Document text section start
YMA O HYD
Sam Southall
"Tonight was one of the all-time great nights for Welsh football."
It feels like we've been saying that almost every international break since that summer in France. And rightfully so. We've had so many great nights together.
Thursday night was undeniably one of them. Was it the greatest? Only time will tell, but it's certainly up there. The buzz leading up to the game was incredible, and the high after leaving the stadium hasn't yet worn off for me and no doubt countless others.
The dialogues and discussions coming out of the game have been innumerable, everybody has an opinion on Welsh football and we've all gotten in on the conversation with each other. Megan Feringa wrote the definitive piece on Bale's escapades, while Barney Ronay bottled his essence for The Guardian’s readers. Chris Wood captured the off-field choruses of the crowd for the BBC in an article that couldn't have been written about any other nation. Meanwhile, Elis James has covered just about everything else and preached it to everyone and anyone who would listen.
There's been articles and podcasts and poems, all dedicated to this one moment in Welsh football history. This one moment in Welsh history.
If you feel like you're living through a significant historical time in Wales right now, you're not the only one. There's something in the air.
There's so many moments from Thursday which feel symptomatic of this. From another rousing rendition of the anthem to Bale's two world class goals and the following celebrations. However, there's something especially special about the 5 minutes preceding Zombie Nation and the anthems. You already know what I'm talking about.
Document text section end
Information section start
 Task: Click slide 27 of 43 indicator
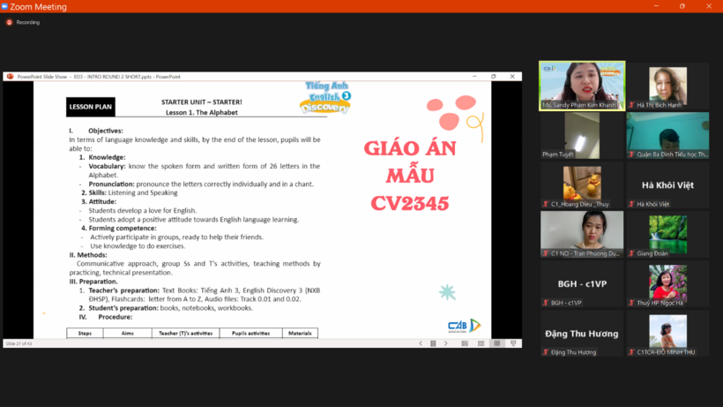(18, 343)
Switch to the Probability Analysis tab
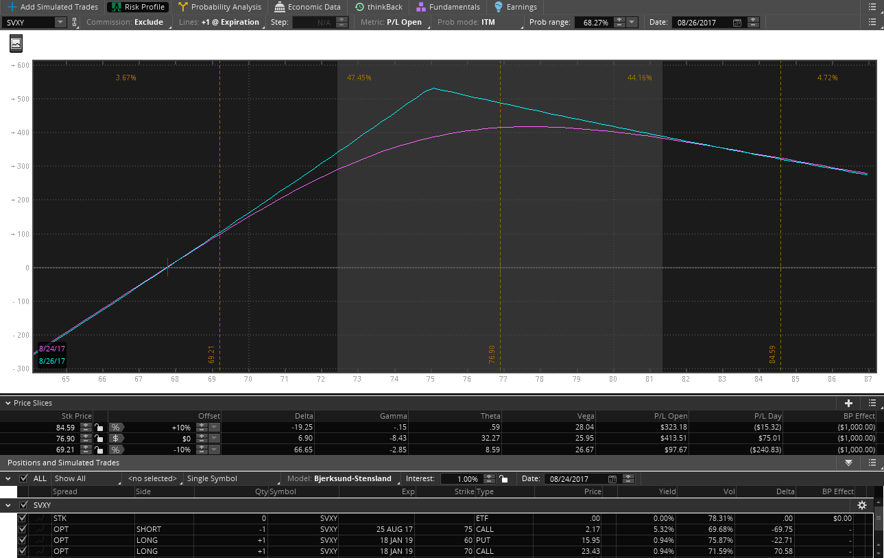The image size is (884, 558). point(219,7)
Information section end
Information section start
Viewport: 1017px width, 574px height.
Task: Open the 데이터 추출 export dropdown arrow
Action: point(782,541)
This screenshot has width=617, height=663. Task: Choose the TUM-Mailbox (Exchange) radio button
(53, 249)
Information section end
Information section start
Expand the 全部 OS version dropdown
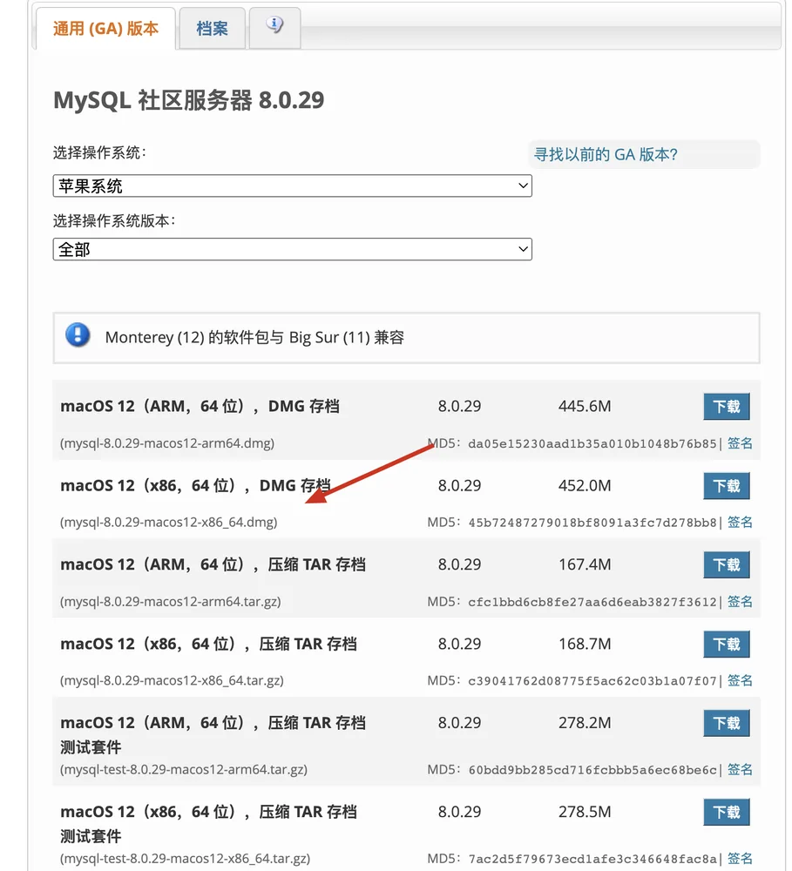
Information section end
**Assignment 1**
Answer these from the Welsh football article:
(a) Who wrote the definitive piece on Bale's escapades?
(b) For which outlet did Chris Wood capture the crowd's off-field choruses?
(c) How many goals did Bale score on Thursday night?
**Assignment 2**
Print the part of the Welsh football article that begins at the words "If you feel" and stops after the words "I'm talking about.".

**Task solution 1**
(a) Megan Feringa
(b) The BBC
(c) Two

**Task solution 2**
If you feel like you're living through a significant historical time in Wales right now, you're not the only one. There's something in the air.
There's so many moments from Thursday which feel symptomatic of this. From another rousing rendition of the anthem to Bale's two world class goals and the following celebrations. However, there's something especially special about the 5 minutes preceding Zombie Nation and the anthems. You already know what I'm talking about.